Pictures of Frustration
After reading Maureen A. Taylor’s article about copyright laws (Now What?, June 2004), I had to respond. A month ago, my husband and I took our family photos down to our local Wal-Mart and made some copies of late-1800s and early-1900s photos for my heritage album. We spent well over an hour doing this, only to be told by the green-haired, nose-pierced 17-year-old clerk that we couldn’t have the copies! Watching the horror on my husband’s face as she took the duplicated photos of his Lebanese great-great-grandmother and put them in the shredder, I asked for the manager. It is Wal-Mart’s policy that, regardless of copyright law, the store will not let you make a copy until 75 years after the picture was taken, unless you have written permission from the photographer.

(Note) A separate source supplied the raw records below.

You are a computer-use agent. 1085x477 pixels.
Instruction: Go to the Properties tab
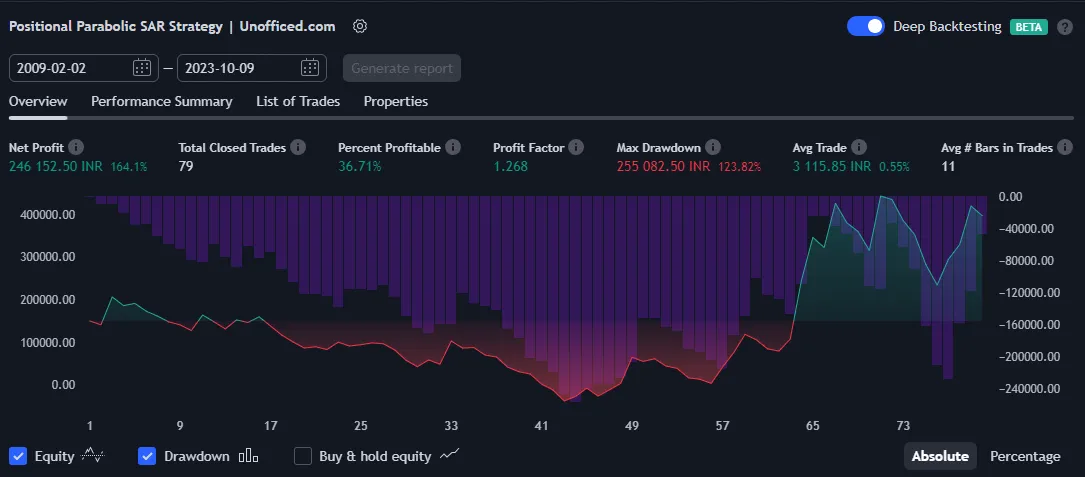click(x=395, y=101)
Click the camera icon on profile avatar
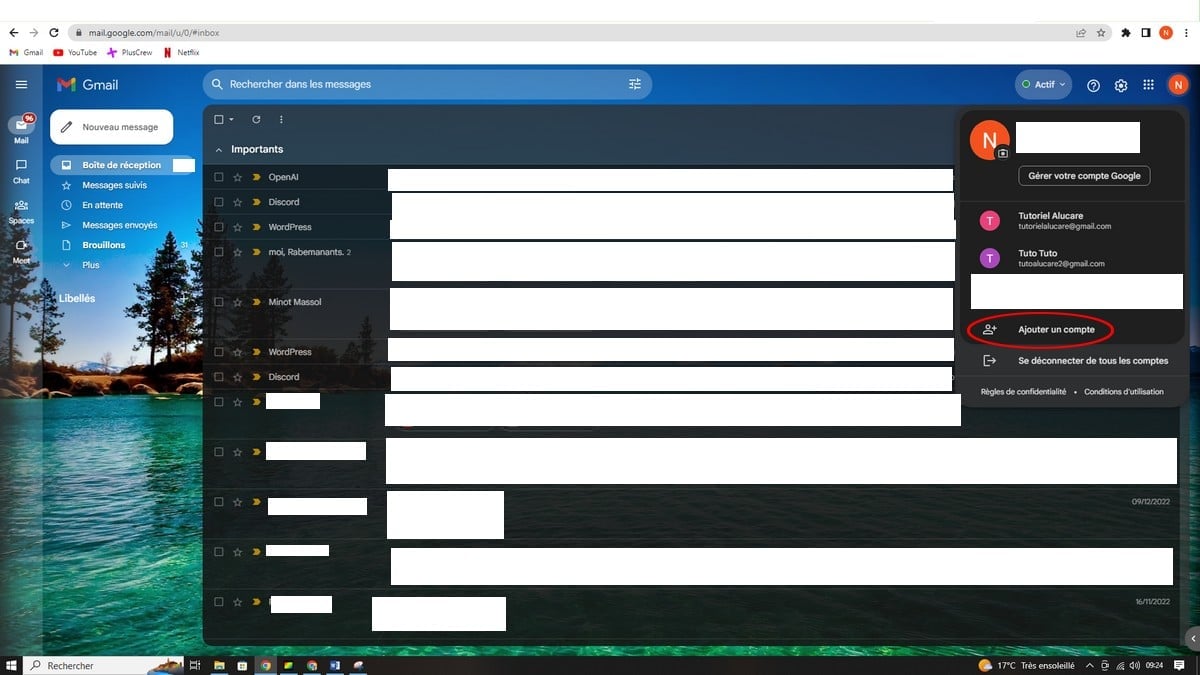Image resolution: width=1200 pixels, height=675 pixels. (1003, 153)
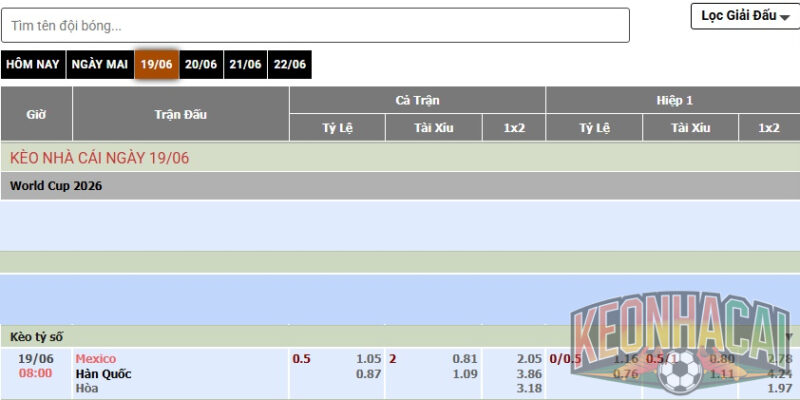
Task: Switch to the 22/06 date tab
Action: coord(290,64)
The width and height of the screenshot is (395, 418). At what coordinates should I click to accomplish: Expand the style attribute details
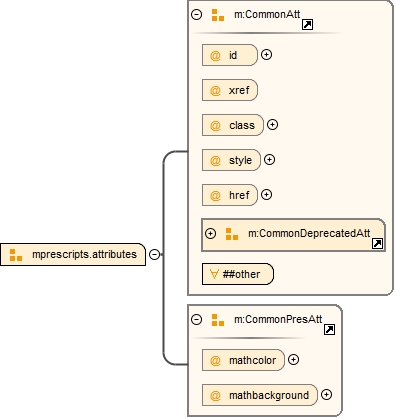coord(270,160)
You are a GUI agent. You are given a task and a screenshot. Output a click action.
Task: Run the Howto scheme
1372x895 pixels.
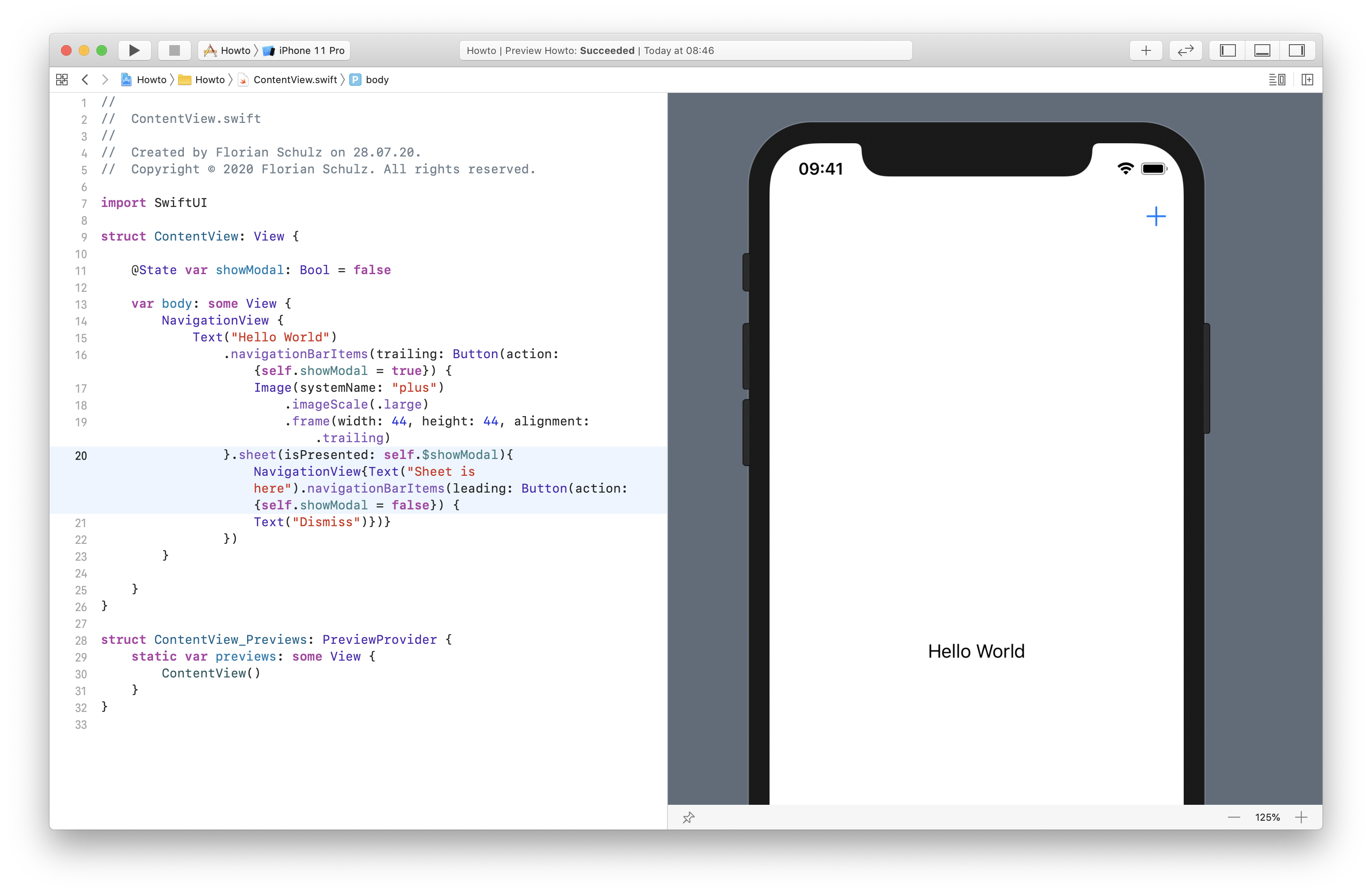click(134, 50)
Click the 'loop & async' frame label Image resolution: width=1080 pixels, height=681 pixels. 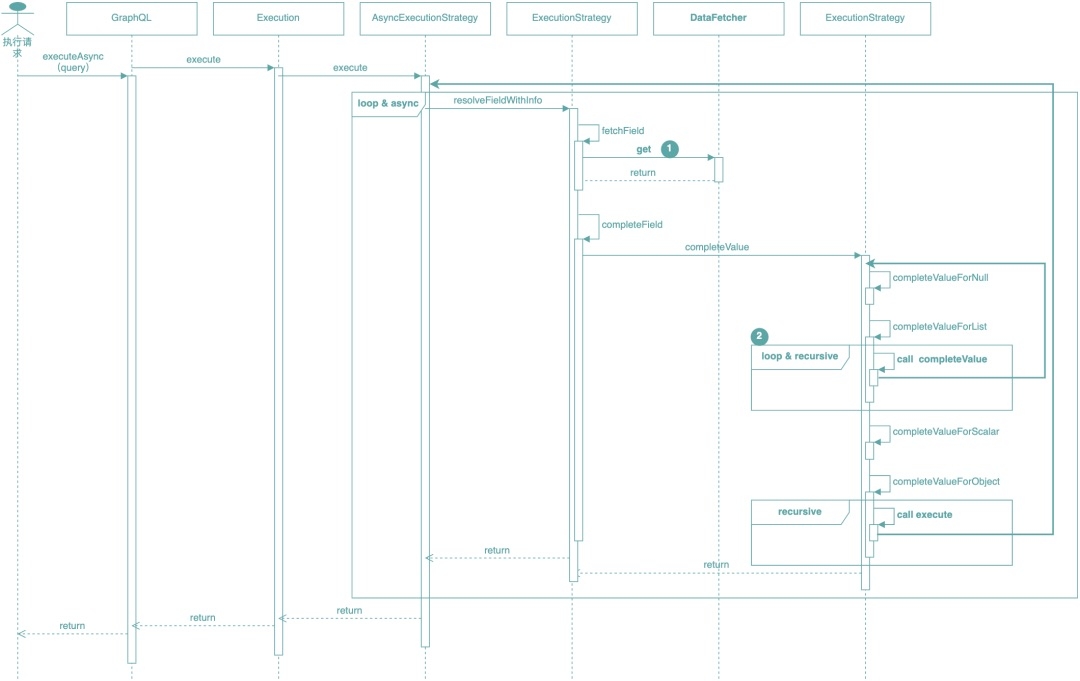coord(388,104)
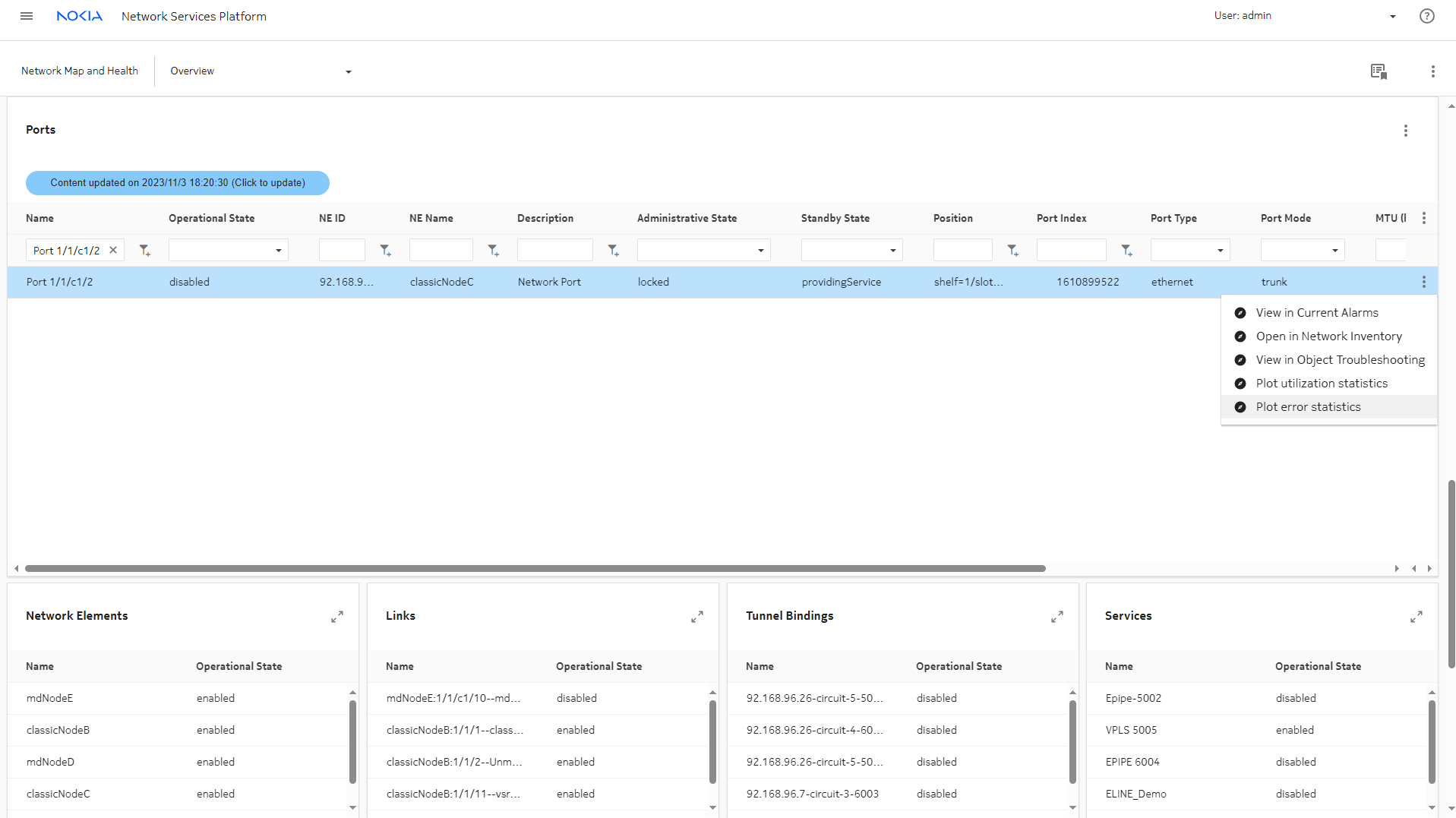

I ran into another problem with pictures that my grandfather, an amateur photographer, had taken of me at age 5. When the teenage Wal-Mart employee asked who took them, I said my grandfather did and that he’d died four years ago. She insisted they were professional photos. I insisted on talking to the manager again, and finally did get my copies.
When I got the June issue, off I went to Wal-Mart to have the manager and employee read Maureen’s article!
I must mention that I had second-, third-and fourth-generation portraits taken at Sears Portrait Studio, and Sears will sell you the copyright for $25. The manager there told me that after six months, you can make copies with or without the copyright paper.
So if anybody has an amateur photographer in the family, be prepared for some fierce exchanges of words (because those teenagers just know too much!), and don’t leave home without the copyright documents from the studio that took your portraits. Armed with my copyright paper and portraits, I will make copies for my heritage album and grin when the green-haired 17-year-old questions me. I might even tell her an address for the photographer’s tombstone and let her do the math.
I’m writing in response to your article “Port Authority,” about Ancestry.com’s <Ancestry.com > US Immigration Collection (June 2004). I, like all fools, rushed in with the greatest anticipation of finding my Swiss ancestors easily. After several fruitless [search] attempts, I decided to input known data about my family to test the site. Again, no results, even though I knew my family had arrived in New York Oct. 12, 1880. After much more searching, I realized the lack of results was because Ancestry.com had badly misspelled the surname, as Jene instead of Jud. I noticed other errors, too, and canceled my subscription. I think it’s inexcusable for such errors to occur, and apparently, Ancestiy.com exercises little quality control. Because of this, all its products will be tainted in my mind, and I will no longer subscribe to its service.
State College, Pa.
Editor’s note: Alas, name-spelling errors occur on many genealogy-records Web sites. As Sharon DeBartolo Carmack points out in this issue’s feature on verifying Web data, such mistakes often result from simple typographical slipups or transcribers interpreting hard-to-read, handwritten records. Our advice: Check every imaginable spelling of ancestors’ names — even ones that might not seem logical. And always confirm online data with original records, using the steps on page 34.
Shooting for Answers
My favorite column is Maureen A. Taylor’s Photo Detective. I am training myself to study old photos with her inquisitive eye — that is, if I’m lucky to have a photograph of an ancestor! I’m not sure which is worse: having a photograph of an unknown ancestor or no photo at all. That’s why Taylor’s suggestion to consult Carl Mautz’s Biographies of Western Photographers (April 2004) jumped out at me. My question is this: Although it’s quite obvious that books are written to make a profit, do the authors ever take queries for those of us who can’t spring $50 for every book (though I’d dearly love to)? I haven’t found the book in the library yet.